Mari Okazaki est une de ces autrices que j'avais eu le très grand plaisir de découvrir il y a une quinzaine d'années quand Akata travaillait en collaboration avec Delcourt et offrait des titres féminins vraiment puissants, malheureusement disparus aujourd'hui... J'avais eu un coup de foudre pour la narration visuelle très puissante de cette autrice et ses thématiques poétiques et malaisantes à la fois. Malheureusement, n'ayant pas eu le succès escompté, elle avait disparu de nos rayonnage. J'ai donc été plus que surprise et ravie quand je l'ai vue sur la liste des séries prévues par Kana pour sa nouvelle collection Life. Prévu à l'origine pour octobre dernier, la crise nous aura fait attendre jusqu'en mars de cette année. Mais ne dit-on pas qu'on garde le meilleur pour la fin ?

Pour ceux qui ne connaissent pas, Mari Okazaki est une autrice de shojo-josei, qui a débuté par de nombreuses histoires courtes à la fin des années 90, qui ont débarqué chez nous dans les années 2000. On a ainsi pu la lire dans Déclic amoureux, BX, Le cocon, Vague à l'âme ou encore Effleurer le ciel... Mais le tournant fut vraiment sa série Complément affectif (Suppli en vo) où déjà elle mettait en scène non plus des lycéens mais une femme active et ses amours compliqués en plus de sa quête d'émancipation. C'est encore à ce jour l'un des titres qui m'a le plus touchée dans ma vie de lectrice !

Dans & - And, série en 8 tomes qui date de 2010 au Japon, l'autrice a décidé de replonger dans cet univers impitoyable qu'est le monde du travail, mais exit les agences de pub de Complément affectif et place au monde médical, à la manucure et à l'informatique. La jeune héroïne d'And, Kaoru, est une secrétaire médicale qui semble faire son travail parce qu'il le faut mais qui cherche à côté une autre voie où s'épanouir. Alors un jour, sur un coup de tête, elle décide de développer son second travail, qu'elle faisait jusqu'alors en dilettante, en cherchant un endroit où faire des manucures à ses clients après le boulot.

Sur le papier, on pourrait se dire, bof encore une histoire de fille, en plus la manucure c'est vraiment pas mon truc... Mais And, c'est bien plus qu'une histoire de jeune active.

Kaoru est une jeune femme pétrie de complexes, mal dans sa peau, qui craint le contact physique mais aussi les engagements. Elle est seule et solitaire sous ses dehors de jolie fille facile d'accès. Mari Okazaki nous propose donc le récit d'une chrysalide qui cherche à devenir papillon mais qui va devoir lutter pour sortir de sa coquille.

* **TRAVAIL DEMANDÉ**
- A) Relevez tous les titres que le passage à examiner cite après « On a ainsi pu la lire dans ».
- B) Répondez à ces questions d'après le passage à examiner :
(i) Combien de tomes compte la série And ?
(ii) Quel métier exerce Kaoru ?
(iii) Quel est le titre original de Complément affectif ?

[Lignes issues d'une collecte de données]

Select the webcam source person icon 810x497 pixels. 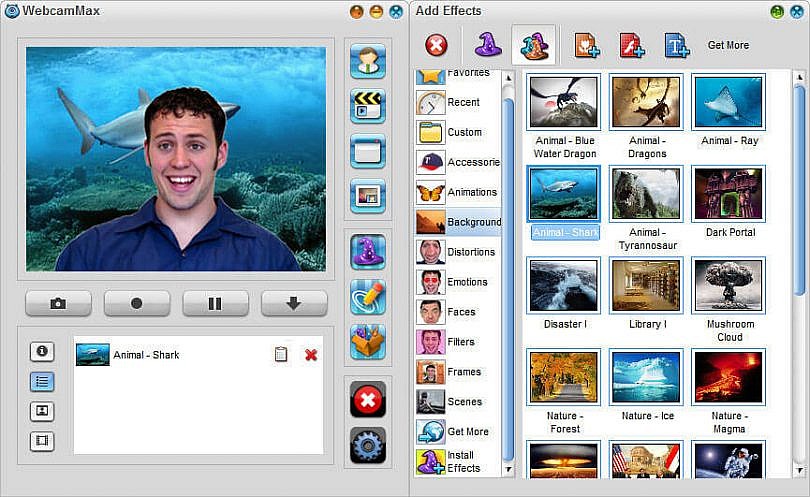[x=368, y=61]
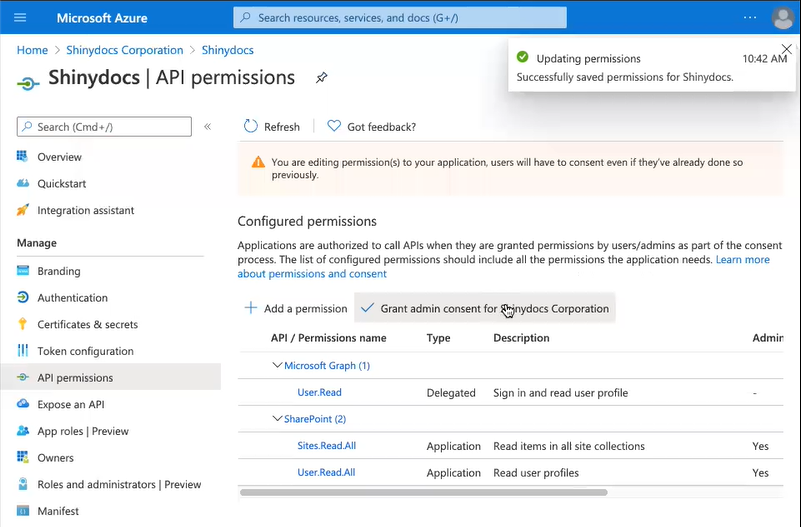Click the Certificates & secrets key icon
Image resolution: width=801 pixels, height=527 pixels.
pyautogui.click(x=22, y=324)
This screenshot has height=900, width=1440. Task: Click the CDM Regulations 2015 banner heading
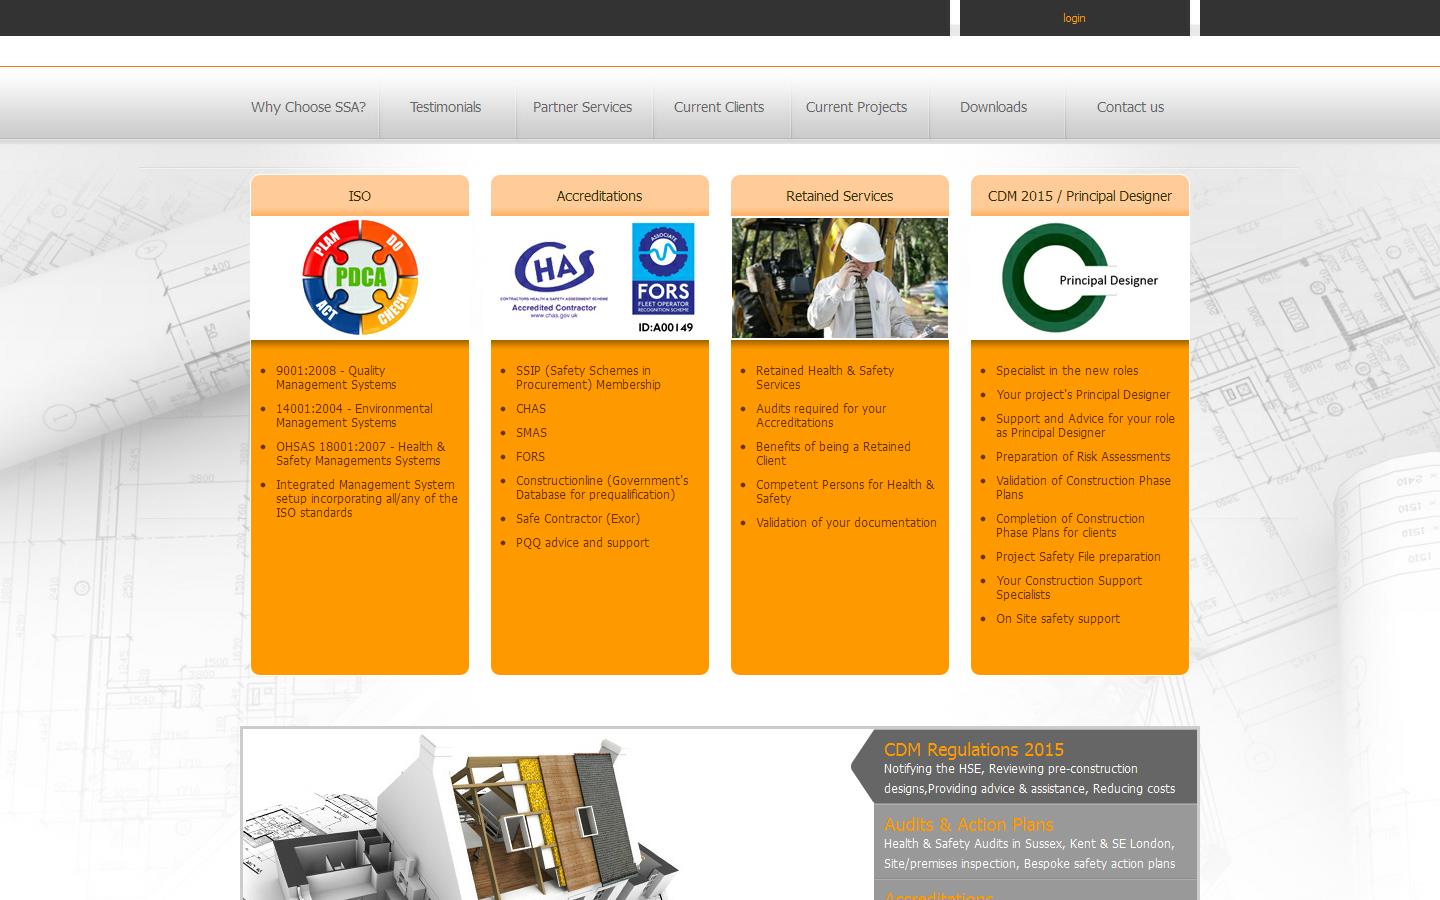973,750
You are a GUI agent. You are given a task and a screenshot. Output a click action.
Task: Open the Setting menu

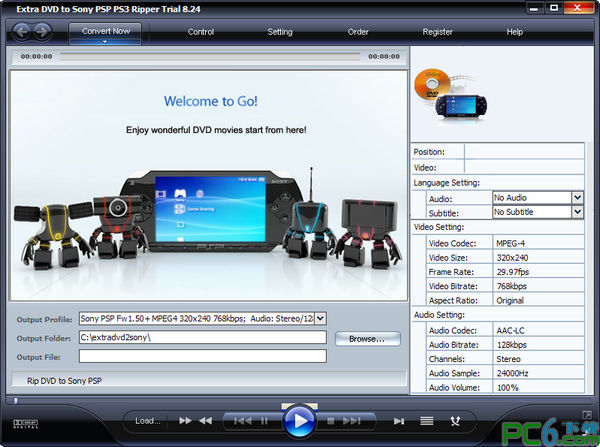[x=280, y=32]
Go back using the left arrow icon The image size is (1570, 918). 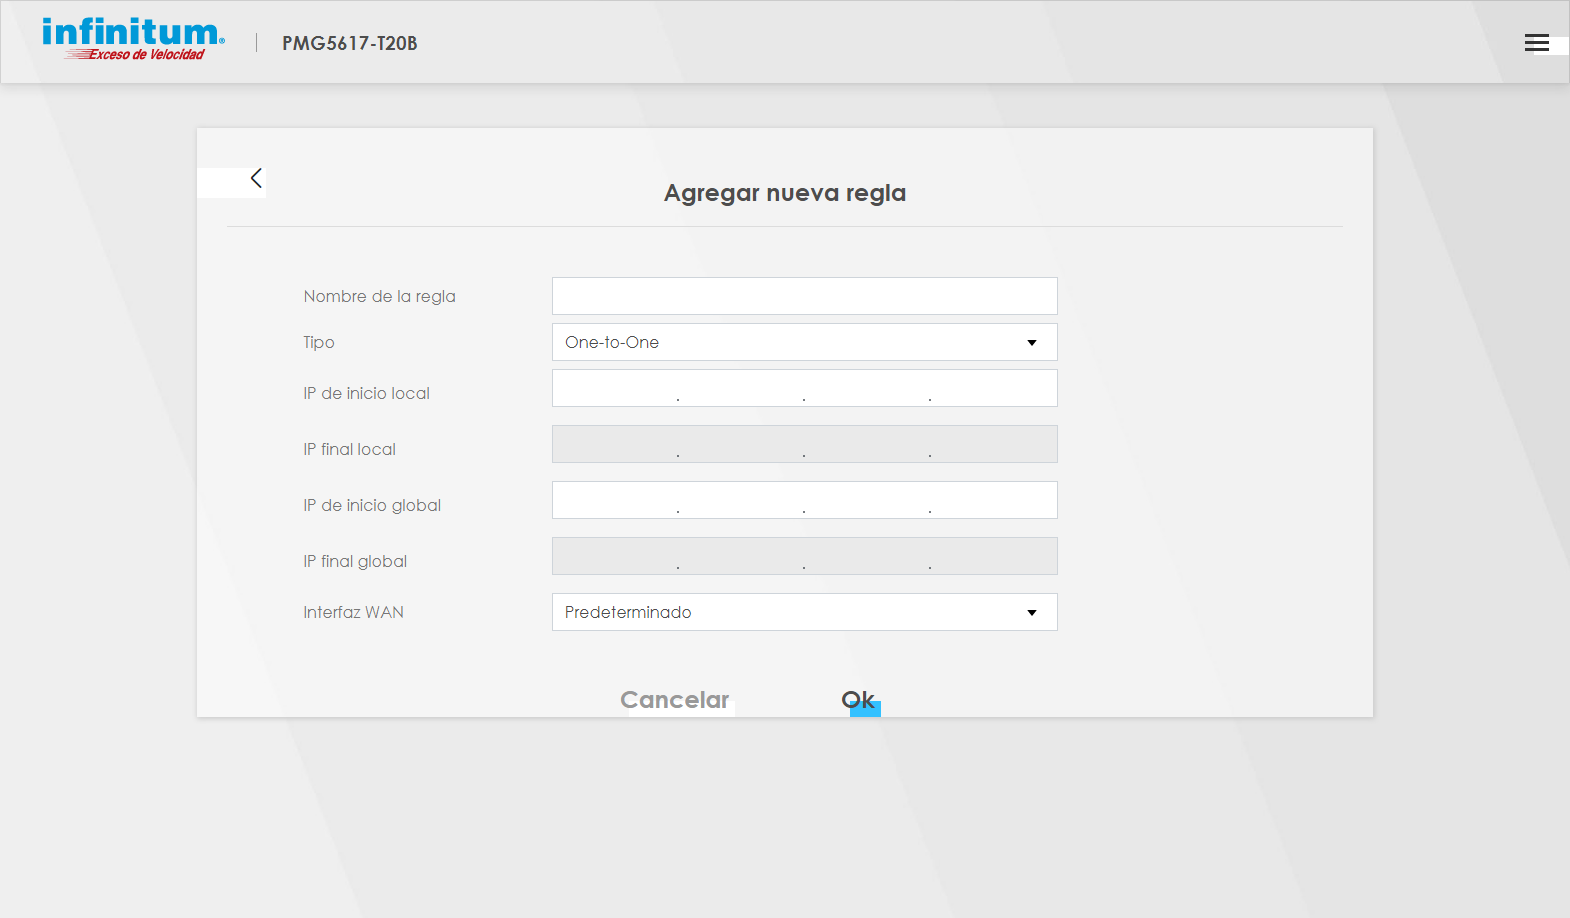[256, 178]
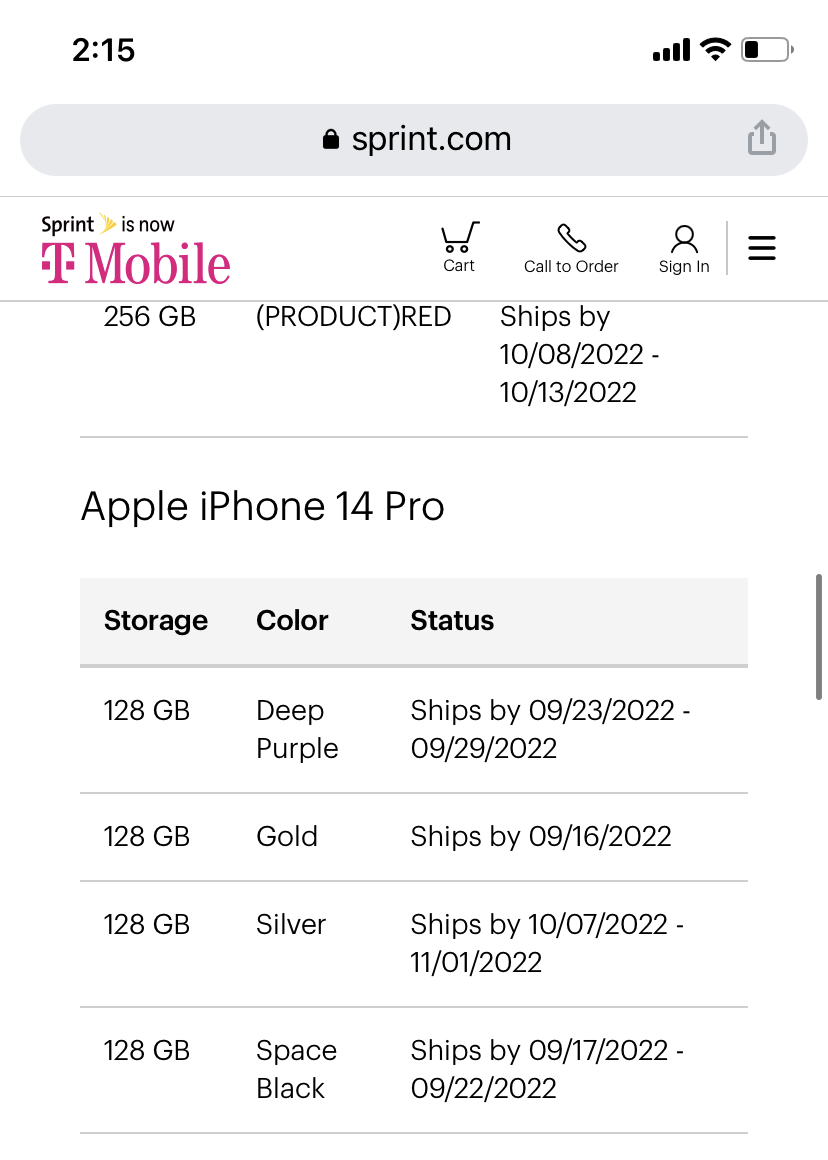
Task: Tap the Status column header
Action: (452, 621)
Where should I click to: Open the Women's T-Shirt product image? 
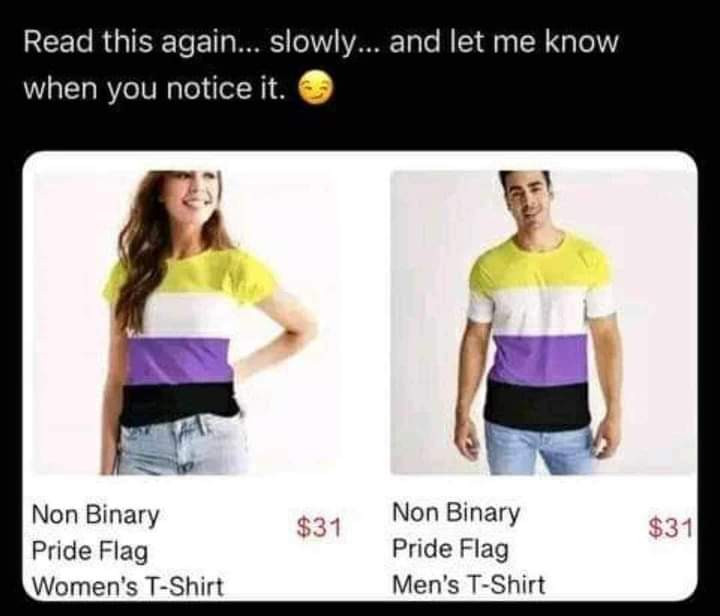183,322
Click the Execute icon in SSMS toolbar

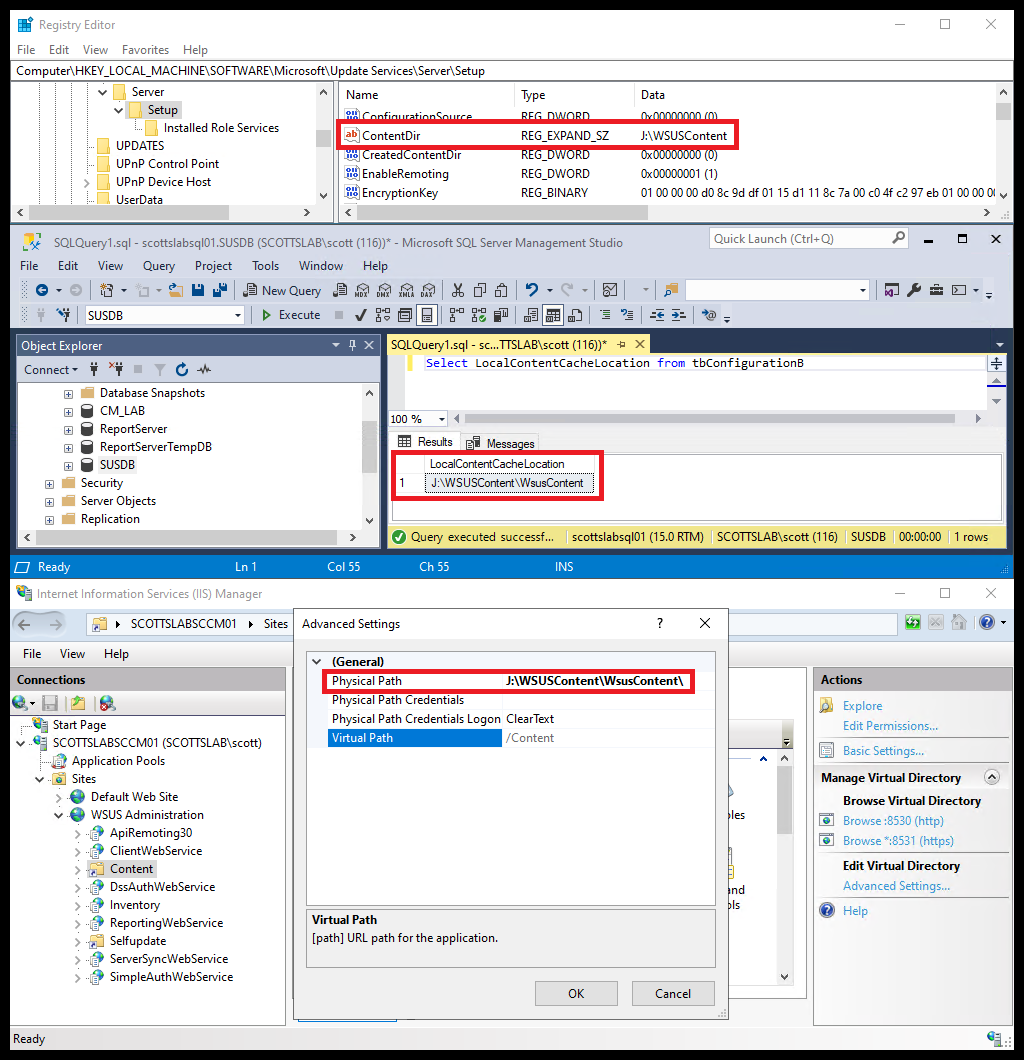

* **RÉPONSES PAR TÂCHE**
- A)
Déclic amoureux
BX
Le cocon
Vague à l'âme
Effleurer le ciel

- B)
(i) 8 tomes
(ii) Secrétaire médicale
(iii) Suppli